A public relations problem

Posted Jul 13, 2015 15:41 UTC (Mon) by Kwi (subscriber, #59584)
In reply to: A public relations problem by arvidma
Parent article: A better story for multi-core Python

I learnt about the GIL, when I was writing a piece of code that needed (frequently) to traverse [preferably in parallel] a (big) tree structure and perform some calculations on each node.

I agree that Python is not the best tool for that job. The answer here would be C or Cython.

Even without the GIL, you'd probably have lock contention on the reference counters for any Python function called while processing your tree.
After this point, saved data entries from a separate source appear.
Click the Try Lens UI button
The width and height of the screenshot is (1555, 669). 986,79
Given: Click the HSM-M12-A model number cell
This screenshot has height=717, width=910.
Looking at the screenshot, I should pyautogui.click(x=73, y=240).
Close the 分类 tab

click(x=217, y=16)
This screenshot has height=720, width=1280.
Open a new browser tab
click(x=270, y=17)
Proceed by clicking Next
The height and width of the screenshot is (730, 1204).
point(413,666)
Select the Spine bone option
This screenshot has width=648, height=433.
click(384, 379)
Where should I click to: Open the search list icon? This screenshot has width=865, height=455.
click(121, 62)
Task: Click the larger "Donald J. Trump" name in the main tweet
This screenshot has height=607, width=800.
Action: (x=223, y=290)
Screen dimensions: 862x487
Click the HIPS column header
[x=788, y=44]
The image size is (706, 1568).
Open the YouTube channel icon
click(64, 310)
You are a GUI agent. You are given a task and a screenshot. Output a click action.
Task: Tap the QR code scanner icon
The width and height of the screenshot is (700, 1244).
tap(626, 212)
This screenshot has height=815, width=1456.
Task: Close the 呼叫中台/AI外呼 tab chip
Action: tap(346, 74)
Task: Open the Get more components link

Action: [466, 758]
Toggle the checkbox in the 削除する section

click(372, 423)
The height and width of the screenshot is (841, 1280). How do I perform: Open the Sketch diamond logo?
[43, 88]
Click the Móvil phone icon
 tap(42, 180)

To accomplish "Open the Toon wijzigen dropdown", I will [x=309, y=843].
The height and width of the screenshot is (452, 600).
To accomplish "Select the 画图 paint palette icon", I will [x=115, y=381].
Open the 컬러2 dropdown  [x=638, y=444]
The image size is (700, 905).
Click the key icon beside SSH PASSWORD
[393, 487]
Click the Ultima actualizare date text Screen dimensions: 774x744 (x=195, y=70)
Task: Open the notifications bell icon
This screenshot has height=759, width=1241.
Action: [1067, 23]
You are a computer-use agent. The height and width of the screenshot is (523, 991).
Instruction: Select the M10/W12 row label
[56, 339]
All CPython objects, including functions, are reference counted; while executing a function, the reference count is increased.

>>> import sys
>>> def foo():
...     print(sys.getrefcount(foo))
...
>>> print(sys.getrefcount(foo))
2
>>> foo()
4

Reference counting is another reason why multithreaded CPython is bad for performance critical stuff. Note that, unlike removing the GIL, removing reference counting would change the semantics of the language. That's why e.g. PyPy (which uses garbage collection) is not the "standard" interpreter.

(Now, PyPy still has the GIL – except in the experimental STM branch – but my experience indicates that PyPy using a single thread is likely faster that a hypotehical GIL-free CPython using four cores.)

Python compromises performance in numerous places, by design, whether it's by allowing crazy monkey patching of modules at runtime or by rejecting tail call optimizations.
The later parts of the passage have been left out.